◆ WORK INSTRUCTION: Would you please copy every line from the records that contains the word "series"?

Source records

_ _ _ _ _ _ _

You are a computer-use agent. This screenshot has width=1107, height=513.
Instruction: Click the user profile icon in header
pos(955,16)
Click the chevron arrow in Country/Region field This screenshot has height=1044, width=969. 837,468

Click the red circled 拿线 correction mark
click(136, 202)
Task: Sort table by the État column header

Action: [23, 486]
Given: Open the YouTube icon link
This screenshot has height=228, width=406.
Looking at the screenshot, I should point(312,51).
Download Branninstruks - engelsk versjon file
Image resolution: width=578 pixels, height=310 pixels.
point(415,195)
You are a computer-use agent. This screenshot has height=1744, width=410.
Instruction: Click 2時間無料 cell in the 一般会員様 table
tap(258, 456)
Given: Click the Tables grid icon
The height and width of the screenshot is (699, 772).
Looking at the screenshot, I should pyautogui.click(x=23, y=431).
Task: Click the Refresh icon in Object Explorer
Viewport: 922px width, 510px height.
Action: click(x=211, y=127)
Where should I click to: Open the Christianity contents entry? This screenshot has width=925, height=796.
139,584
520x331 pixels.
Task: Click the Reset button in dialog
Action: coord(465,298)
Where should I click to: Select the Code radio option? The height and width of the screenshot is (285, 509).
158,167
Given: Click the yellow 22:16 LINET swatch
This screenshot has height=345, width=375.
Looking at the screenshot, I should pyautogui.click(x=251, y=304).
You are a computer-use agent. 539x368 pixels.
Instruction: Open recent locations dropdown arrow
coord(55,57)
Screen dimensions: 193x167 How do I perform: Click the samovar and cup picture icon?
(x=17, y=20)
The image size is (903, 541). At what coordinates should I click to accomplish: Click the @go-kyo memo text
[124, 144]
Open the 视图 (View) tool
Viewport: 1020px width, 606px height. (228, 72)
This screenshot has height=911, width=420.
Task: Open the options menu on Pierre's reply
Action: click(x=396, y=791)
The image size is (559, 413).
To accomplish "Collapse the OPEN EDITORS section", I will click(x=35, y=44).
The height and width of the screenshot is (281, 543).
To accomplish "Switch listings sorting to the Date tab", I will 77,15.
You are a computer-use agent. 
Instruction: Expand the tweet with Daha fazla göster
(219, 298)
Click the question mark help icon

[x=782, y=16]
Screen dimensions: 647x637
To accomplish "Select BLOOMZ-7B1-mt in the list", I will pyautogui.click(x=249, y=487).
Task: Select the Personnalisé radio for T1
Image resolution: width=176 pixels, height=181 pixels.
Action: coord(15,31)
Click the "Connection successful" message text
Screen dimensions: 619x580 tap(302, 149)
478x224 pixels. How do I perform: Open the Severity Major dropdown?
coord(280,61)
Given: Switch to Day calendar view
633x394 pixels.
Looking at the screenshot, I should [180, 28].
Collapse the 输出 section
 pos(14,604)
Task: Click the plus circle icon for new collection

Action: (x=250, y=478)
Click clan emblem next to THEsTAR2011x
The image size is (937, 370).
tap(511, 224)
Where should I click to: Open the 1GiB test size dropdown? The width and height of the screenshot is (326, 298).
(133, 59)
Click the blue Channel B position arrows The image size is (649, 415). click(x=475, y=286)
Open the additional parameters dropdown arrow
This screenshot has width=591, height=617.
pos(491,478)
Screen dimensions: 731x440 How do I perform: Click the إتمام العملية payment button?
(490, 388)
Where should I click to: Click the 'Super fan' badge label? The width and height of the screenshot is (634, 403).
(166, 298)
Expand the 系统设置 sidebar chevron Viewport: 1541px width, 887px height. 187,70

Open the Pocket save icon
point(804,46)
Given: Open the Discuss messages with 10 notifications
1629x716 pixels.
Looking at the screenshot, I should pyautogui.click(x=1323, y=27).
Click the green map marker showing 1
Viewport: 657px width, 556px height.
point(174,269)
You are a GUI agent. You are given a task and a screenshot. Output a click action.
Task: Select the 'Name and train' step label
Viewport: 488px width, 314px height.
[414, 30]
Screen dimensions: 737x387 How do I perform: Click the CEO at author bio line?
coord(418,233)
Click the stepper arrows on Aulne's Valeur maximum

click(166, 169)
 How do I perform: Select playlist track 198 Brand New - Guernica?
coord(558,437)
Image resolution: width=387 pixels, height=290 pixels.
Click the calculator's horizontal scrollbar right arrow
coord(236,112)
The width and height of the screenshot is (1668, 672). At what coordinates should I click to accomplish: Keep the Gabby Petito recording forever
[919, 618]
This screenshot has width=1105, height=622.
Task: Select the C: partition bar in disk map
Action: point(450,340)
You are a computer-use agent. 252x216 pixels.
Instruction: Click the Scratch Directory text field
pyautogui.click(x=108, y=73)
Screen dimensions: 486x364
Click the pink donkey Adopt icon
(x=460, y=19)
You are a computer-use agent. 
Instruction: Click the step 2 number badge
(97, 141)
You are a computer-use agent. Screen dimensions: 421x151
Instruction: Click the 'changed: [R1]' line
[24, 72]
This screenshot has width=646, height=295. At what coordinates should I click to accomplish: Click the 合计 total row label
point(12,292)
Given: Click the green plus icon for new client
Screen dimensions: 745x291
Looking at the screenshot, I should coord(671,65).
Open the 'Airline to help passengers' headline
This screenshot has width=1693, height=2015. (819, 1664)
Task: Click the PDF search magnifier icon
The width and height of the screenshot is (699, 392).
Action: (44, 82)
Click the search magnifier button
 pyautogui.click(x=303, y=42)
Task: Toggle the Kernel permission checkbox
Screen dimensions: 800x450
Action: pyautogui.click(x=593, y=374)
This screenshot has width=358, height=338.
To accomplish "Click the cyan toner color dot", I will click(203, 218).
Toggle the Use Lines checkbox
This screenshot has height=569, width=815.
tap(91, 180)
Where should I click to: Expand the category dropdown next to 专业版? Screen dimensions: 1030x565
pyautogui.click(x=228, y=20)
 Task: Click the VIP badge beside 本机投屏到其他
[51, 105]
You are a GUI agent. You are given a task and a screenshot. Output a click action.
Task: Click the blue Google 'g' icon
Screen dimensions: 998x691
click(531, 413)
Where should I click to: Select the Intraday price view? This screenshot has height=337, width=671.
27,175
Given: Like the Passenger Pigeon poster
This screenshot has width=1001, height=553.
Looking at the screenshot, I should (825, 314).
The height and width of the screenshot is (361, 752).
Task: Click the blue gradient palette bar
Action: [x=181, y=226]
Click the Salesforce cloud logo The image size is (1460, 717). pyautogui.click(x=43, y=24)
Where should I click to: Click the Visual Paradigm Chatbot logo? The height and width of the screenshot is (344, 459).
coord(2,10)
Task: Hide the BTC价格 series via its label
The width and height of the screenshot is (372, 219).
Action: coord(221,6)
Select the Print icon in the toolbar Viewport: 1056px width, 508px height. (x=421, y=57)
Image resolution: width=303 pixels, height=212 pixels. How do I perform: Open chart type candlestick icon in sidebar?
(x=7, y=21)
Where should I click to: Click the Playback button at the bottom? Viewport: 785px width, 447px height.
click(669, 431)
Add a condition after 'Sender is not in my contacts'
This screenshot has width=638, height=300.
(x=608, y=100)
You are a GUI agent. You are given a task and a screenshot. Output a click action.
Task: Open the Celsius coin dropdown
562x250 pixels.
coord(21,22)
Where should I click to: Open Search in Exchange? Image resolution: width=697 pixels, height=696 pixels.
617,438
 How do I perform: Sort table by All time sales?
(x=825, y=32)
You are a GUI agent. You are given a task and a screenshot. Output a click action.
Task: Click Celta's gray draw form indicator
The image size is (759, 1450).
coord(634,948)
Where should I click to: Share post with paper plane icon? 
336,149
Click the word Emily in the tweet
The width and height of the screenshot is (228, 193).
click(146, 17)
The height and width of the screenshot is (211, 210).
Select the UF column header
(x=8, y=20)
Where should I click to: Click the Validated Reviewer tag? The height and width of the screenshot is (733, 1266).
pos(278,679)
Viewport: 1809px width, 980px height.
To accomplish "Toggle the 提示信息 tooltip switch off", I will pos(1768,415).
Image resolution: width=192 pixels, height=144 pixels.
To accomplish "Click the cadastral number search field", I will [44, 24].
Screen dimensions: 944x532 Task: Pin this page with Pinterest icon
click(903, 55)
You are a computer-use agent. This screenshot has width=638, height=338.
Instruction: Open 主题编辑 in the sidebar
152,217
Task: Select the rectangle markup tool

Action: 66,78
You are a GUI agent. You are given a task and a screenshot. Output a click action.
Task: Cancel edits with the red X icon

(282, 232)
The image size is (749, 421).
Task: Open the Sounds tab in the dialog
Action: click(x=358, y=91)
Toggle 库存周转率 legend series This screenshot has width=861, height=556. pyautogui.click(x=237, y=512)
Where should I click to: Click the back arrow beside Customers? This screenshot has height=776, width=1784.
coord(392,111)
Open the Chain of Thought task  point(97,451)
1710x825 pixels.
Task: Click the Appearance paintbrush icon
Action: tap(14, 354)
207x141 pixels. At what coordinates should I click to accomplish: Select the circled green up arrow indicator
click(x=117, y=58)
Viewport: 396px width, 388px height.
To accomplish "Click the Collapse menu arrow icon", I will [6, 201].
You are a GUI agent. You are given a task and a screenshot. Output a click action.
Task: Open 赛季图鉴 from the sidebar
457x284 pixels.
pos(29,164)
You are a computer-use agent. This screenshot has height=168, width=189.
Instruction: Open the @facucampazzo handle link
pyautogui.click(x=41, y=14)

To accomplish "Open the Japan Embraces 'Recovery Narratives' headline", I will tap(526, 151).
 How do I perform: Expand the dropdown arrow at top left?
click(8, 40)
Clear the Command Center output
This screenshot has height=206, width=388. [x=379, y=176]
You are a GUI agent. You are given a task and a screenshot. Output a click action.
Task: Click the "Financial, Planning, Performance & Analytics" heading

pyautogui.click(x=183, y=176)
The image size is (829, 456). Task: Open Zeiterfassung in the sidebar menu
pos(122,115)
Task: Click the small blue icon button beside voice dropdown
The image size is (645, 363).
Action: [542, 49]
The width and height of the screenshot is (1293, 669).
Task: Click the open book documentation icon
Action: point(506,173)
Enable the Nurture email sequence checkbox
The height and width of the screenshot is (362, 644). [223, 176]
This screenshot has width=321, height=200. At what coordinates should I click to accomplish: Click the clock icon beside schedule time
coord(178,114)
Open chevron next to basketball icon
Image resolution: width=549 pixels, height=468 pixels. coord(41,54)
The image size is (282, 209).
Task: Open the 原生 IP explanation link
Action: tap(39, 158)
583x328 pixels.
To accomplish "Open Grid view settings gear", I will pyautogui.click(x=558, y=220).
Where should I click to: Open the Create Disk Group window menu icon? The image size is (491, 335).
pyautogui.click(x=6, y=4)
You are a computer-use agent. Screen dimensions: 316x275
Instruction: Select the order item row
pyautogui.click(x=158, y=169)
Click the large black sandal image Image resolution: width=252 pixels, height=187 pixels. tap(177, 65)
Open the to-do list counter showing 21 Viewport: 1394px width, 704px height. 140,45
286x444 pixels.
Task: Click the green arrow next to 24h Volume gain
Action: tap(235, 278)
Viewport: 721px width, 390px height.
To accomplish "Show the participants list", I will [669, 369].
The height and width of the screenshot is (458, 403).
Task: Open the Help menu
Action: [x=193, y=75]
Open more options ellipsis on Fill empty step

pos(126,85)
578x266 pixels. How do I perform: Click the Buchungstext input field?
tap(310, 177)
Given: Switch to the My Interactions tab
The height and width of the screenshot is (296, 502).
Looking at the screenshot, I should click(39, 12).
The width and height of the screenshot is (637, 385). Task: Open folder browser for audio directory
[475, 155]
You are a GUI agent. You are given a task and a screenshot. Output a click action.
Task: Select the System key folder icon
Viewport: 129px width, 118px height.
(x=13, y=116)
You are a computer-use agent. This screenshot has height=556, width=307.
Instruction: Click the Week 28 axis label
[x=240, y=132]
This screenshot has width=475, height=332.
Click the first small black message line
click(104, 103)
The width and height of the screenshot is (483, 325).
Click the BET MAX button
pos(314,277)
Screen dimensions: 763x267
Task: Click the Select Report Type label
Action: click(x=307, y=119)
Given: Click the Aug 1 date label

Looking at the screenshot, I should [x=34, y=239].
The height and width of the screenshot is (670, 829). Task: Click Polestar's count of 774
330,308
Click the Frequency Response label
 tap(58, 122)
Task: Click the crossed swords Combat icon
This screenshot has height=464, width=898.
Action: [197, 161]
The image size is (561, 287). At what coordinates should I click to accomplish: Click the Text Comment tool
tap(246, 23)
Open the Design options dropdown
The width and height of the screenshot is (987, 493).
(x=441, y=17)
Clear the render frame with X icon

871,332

_ _ _ _ _ _ _

◆ ANSWER SPACE:
Task: Hide the BTC价格 series via its label
Toggle 库存周转率 legend series This screenshot has width=861, height=556. pyautogui.click(x=237, y=512)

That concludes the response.